To be a "cat", it must have whiskers, technically called barbels. All North American catfish have 8 barbels around the mouth. No catfish has scales. Some species have overlapping plates, like protective shields, but no scales. One of the most common and easiest ways to identify catfish is counting the rays on its anal fin. The anal fin (not tail fin) is fairly long and located on the bottom of the fish between the belly and the tail. The environment a catfish is in can largely effect its color scheme. How darkly or lightly colored a catfish is can be affected by its age, the season, the spawn, the depth, and its diet.
Common "Cat" Names: blue, channel, humpback, fulton, silver, white, highfin, fork tail.
Blue catfish colors range from a slate-blue to dark gray along the back & sides with a pale white belly. The inexerienced angler can confuse the blue and channel cats. The blues anal fin has a straight outer edge with 30 or more rays.
Common "Cat" Names: blue, channel, fiddler, speckled, spotted, chucklehead, willow, fork tail. Some of these names are the result of channel cats being separated into different species until the 1940's.
Channel cats range from gray to silver to copper to brown with a white belly. The sides of the younger ones tend to be peppered with black spots. They have a deeply forked tail and the upper jaw extends well beyond the lower. The anal fin has a rounded outer edge and 24 to 29 rays.

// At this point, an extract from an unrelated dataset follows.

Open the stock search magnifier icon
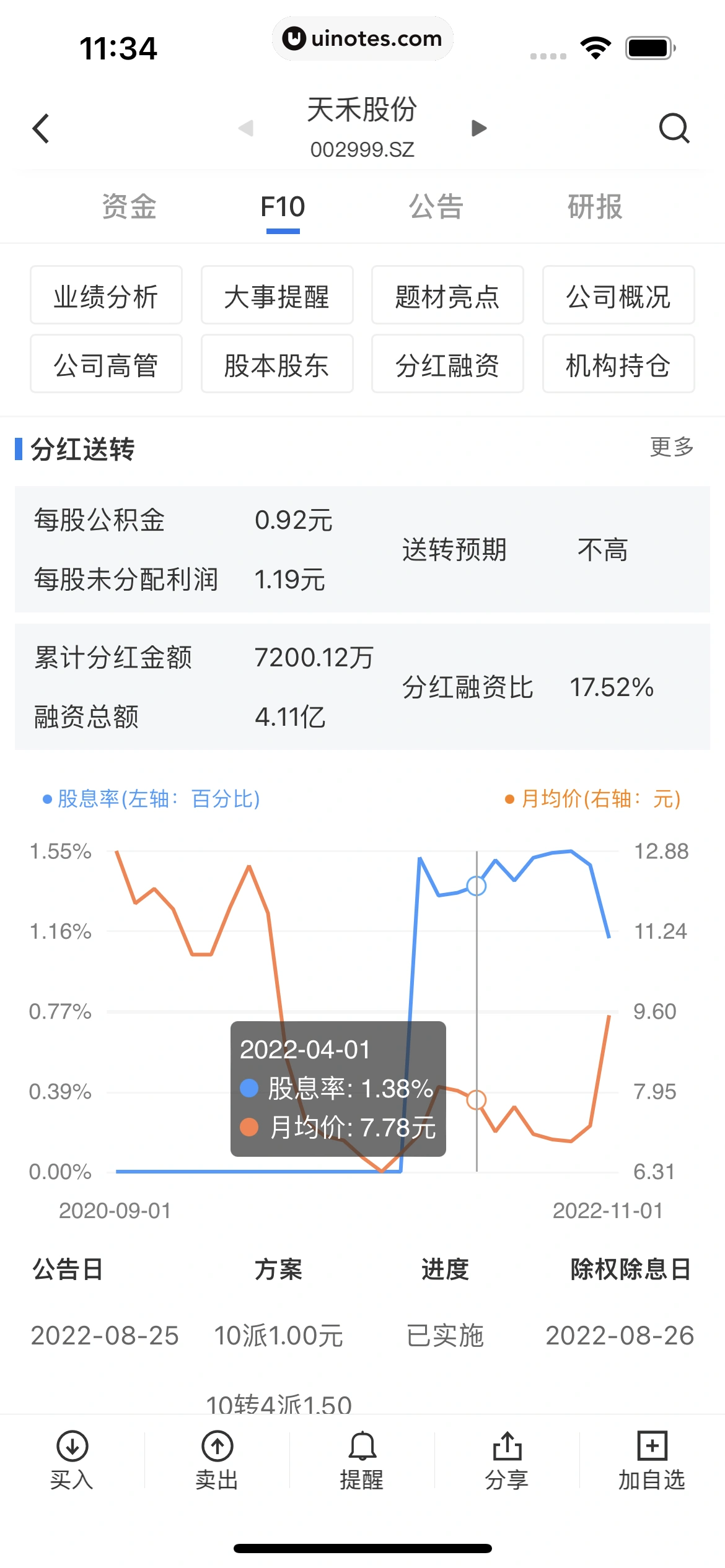 675,128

Common "Cat" Names: yellow, shovelhead, mud, tabby, johnnie, Op, Opelousas, Mississippi, flatbelly.
Brute power and a noticeably wide, broad head are the trade marks of the flathead. Back and sides tend to be yellow-brown with some mottling. The belly can range from yellow to white. They have a fairly square tail and the lower jaw sticks out past the upper.
Common "Cat" Names: polliwog, paperskin, mud, creek, bull, greaser, slick.

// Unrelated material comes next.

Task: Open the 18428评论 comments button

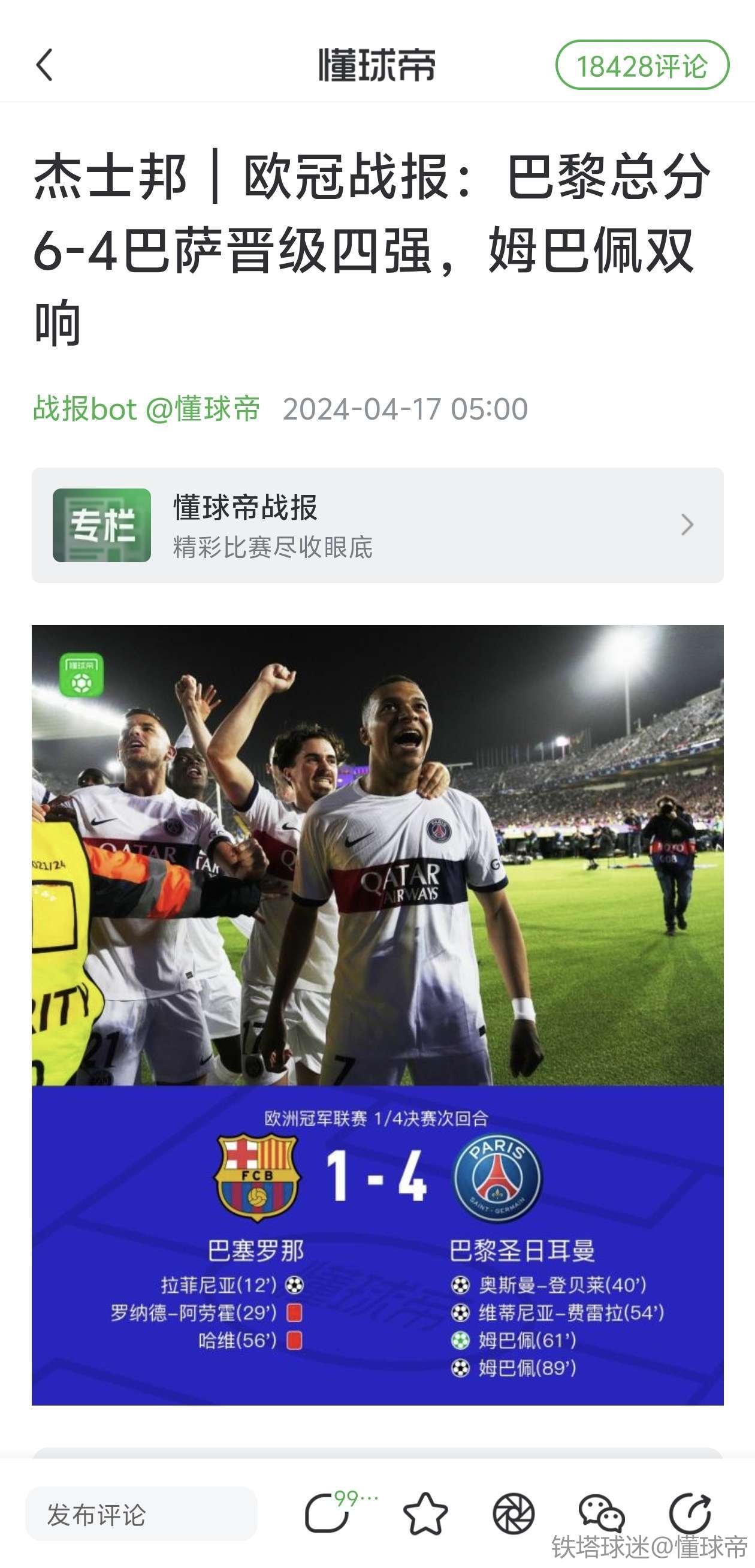Action: [x=642, y=65]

There are six species of bullheads. The six include the flat, snail, spotted, black, yellow, and brown. Where available, the black, yellow, and brown typically are the ones to grow to keeper size and can be found in large numbers.
Black bullheads have rounded anal fin with 17 to 21 rays. Yellow bullheads have a straight outer edge anal fin with 24 to 27 rays along with white chin barbels. The brown bullhead has a distinct brownish mottling over its body.
Common "Cat" Names: Potomac.
Whites can be difficult to identify because they have similar features to several other species. Proportions are similar to brown bullheads, the color similar to a blue, the tail not quite as deeply forked as the channel, and when over 10 pounds their mottled colors can fade to look like a channel. The identifier is the 19 to 23 anal fin rays and white chin barbels.